_What the task requires_.
Copy every line of the rows below without changing anything.

Source data:
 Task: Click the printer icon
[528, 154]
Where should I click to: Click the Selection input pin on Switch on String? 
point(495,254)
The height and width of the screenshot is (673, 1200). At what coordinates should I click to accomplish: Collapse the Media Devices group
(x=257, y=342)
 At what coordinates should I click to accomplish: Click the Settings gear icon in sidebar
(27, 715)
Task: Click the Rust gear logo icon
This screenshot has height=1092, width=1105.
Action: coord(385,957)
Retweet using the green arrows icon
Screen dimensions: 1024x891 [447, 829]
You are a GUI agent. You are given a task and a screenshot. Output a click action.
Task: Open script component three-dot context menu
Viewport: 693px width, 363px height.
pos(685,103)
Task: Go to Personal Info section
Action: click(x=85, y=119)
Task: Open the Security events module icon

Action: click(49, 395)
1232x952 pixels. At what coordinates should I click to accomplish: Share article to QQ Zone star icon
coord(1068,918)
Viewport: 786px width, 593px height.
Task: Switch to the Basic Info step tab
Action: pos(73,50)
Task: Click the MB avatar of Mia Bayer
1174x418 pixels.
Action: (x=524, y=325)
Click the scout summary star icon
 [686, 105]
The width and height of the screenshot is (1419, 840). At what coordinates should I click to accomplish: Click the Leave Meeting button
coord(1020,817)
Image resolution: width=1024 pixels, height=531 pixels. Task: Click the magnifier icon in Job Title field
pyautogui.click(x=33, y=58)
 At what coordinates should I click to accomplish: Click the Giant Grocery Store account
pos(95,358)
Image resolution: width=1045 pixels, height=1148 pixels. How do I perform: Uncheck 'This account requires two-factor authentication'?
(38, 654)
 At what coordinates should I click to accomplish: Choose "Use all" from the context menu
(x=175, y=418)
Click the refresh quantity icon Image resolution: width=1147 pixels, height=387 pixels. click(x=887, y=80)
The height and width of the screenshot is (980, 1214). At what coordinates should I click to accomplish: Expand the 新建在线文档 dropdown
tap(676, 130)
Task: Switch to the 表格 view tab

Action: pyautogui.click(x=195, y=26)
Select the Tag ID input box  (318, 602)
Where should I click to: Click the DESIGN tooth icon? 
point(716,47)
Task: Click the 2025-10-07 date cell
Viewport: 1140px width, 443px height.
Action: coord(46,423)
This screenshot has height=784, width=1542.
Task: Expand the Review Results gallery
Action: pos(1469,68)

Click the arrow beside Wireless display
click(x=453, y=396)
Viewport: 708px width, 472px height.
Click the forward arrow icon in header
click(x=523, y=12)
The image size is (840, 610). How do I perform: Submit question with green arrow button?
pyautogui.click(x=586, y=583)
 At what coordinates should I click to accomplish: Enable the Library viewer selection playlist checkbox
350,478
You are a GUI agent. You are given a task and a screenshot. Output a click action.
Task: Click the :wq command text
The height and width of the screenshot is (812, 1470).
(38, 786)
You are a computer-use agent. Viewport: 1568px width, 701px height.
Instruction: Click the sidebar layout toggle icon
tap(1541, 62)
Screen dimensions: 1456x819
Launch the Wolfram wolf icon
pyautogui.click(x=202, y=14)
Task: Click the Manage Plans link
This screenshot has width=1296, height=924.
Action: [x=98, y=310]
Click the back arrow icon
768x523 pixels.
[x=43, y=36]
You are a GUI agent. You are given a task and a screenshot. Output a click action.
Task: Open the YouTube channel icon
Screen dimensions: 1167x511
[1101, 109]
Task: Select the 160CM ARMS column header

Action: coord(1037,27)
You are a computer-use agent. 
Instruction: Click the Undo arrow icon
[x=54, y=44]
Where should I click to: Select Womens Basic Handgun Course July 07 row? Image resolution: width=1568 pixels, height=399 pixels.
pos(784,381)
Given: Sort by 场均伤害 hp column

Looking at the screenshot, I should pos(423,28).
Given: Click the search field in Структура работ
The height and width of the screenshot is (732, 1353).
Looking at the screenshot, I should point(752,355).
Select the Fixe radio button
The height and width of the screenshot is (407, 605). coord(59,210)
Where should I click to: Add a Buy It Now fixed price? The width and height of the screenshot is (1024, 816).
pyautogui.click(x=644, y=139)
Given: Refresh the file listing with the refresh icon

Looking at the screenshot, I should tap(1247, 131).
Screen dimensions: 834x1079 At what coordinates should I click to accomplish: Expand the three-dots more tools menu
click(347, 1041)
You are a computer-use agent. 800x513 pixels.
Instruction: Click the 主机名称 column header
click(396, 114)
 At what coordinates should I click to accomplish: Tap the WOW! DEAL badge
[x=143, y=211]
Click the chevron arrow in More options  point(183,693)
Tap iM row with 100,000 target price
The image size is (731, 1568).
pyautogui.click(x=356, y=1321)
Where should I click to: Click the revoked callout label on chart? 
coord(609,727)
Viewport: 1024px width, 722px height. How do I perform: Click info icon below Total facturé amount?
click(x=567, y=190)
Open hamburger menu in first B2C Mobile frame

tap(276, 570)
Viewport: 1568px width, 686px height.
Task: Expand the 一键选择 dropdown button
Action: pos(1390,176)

_Exercise output_.
 Task: Click the printer icon
[528, 154]
Where should I click to: Click the Selection input pin on Switch on String? 
point(495,254)
The height and width of the screenshot is (673, 1200). At what coordinates should I click to accomplish: Collapse the Media Devices group
(x=257, y=342)
 At what coordinates should I click to accomplish: Click the Settings gear icon in sidebar
(27, 715)
Task: Click the Rust gear logo icon
This screenshot has height=1092, width=1105.
Action: coord(385,957)
Retweet using the green arrows icon
Screen dimensions: 1024x891 [447, 829]
You are a GUI agent. You are given a task and a screenshot. Output a click action.
Task: Open script component three-dot context menu
Viewport: 693px width, 363px height.
pos(685,103)
Task: Go to Personal Info section
Action: click(x=85, y=119)
Task: Open the Security events module icon

Action: click(49, 395)
1232x952 pixels. At what coordinates should I click to accomplish: Share article to QQ Zone star icon
coord(1068,918)
Viewport: 786px width, 593px height.
Task: Switch to the Basic Info step tab
Action: pos(73,50)
Task: Click the MB avatar of Mia Bayer
1174x418 pixels.
Action: (x=524, y=325)
Click the scout summary star icon
 [686, 105]
The width and height of the screenshot is (1419, 840). At what coordinates should I click to accomplish: Click the Leave Meeting button
coord(1020,817)
Image resolution: width=1024 pixels, height=531 pixels. Task: Click the magnifier icon in Job Title field
pyautogui.click(x=33, y=58)
 At what coordinates should I click to accomplish: Click the Giant Grocery Store account
pos(95,358)
Image resolution: width=1045 pixels, height=1148 pixels. How do I perform: Uncheck 'This account requires two-factor authentication'?
(38, 654)
 At what coordinates should I click to accomplish: Choose "Use all" from the context menu
(x=175, y=418)
Click the refresh quantity icon Image resolution: width=1147 pixels, height=387 pixels. click(x=887, y=80)
The height and width of the screenshot is (980, 1214). At what coordinates should I click to accomplish: Expand the 新建在线文档 dropdown
tap(676, 130)
Task: Switch to the 表格 view tab

Action: pyautogui.click(x=195, y=26)
Select the Tag ID input box  (318, 602)
Where should I click to: Click the DESIGN tooth icon? 
point(716,47)
Task: Click the 2025-10-07 date cell
Viewport: 1140px width, 443px height.
Action: coord(46,423)
This screenshot has height=784, width=1542.
Task: Expand the Review Results gallery
Action: pos(1469,68)

Click the arrow beside Wireless display
click(x=453, y=396)
Viewport: 708px width, 472px height.
Click the forward arrow icon in header
click(x=523, y=12)
The image size is (840, 610). How do I perform: Submit question with green arrow button?
pyautogui.click(x=586, y=583)
 At what coordinates should I click to accomplish: Enable the Library viewer selection playlist checkbox
350,478
You are a GUI agent. You are given a task and a screenshot. Output a click action.
Task: Click the :wq command text
The height and width of the screenshot is (812, 1470).
(38, 786)
You are a computer-use agent. Viewport: 1568px width, 701px height.
Instruction: Click the sidebar layout toggle icon
tap(1541, 62)
Screen dimensions: 1456x819
Launch the Wolfram wolf icon
pyautogui.click(x=202, y=14)
Task: Click the Manage Plans link
This screenshot has width=1296, height=924.
Action: [x=98, y=310]
Click the back arrow icon
768x523 pixels.
[x=43, y=36]
You are a GUI agent. You are given a task and a screenshot. Output a click action.
Task: Open the YouTube channel icon
Screen dimensions: 1167x511
[1101, 109]
Task: Select the 160CM ARMS column header

Action: coord(1037,27)
You are a computer-use agent. 
Instruction: Click the Undo arrow icon
[x=54, y=44]
Where should I click to: Select Womens Basic Handgun Course July 07 row? Image resolution: width=1568 pixels, height=399 pixels.
pos(784,381)
Given: Sort by 场均伤害 hp column

Looking at the screenshot, I should pos(423,28).
Given: Click the search field in Структура работ
The height and width of the screenshot is (732, 1353).
Looking at the screenshot, I should point(752,355).
Select the Fixe radio button
The height and width of the screenshot is (407, 605). coord(59,210)
Where should I click to: Add a Buy It Now fixed price? The width and height of the screenshot is (1024, 816).
pyautogui.click(x=644, y=139)
Given: Refresh the file listing with the refresh icon

Looking at the screenshot, I should tap(1247, 131).
Screen dimensions: 834x1079 At what coordinates should I click to accomplish: Expand the three-dots more tools menu
click(347, 1041)
You are a computer-use agent. 800x513 pixels.
Instruction: Click the 主机名称 column header
click(396, 114)
 At what coordinates should I click to accomplish: Tap the WOW! DEAL badge
[x=143, y=211]
Click the chevron arrow in More options  point(183,693)
Tap iM row with 100,000 target price
The image size is (731, 1568).
pyautogui.click(x=356, y=1321)
Where should I click to: Click the revoked callout label on chart? 
coord(609,727)
Viewport: 1024px width, 722px height. How do I perform: Click info icon below Total facturé amount?
click(x=567, y=190)
Open hamburger menu in first B2C Mobile frame

tap(276, 570)
Viewport: 1568px width, 686px height.
Task: Expand the 一键选择 dropdown button
Action: pos(1390,176)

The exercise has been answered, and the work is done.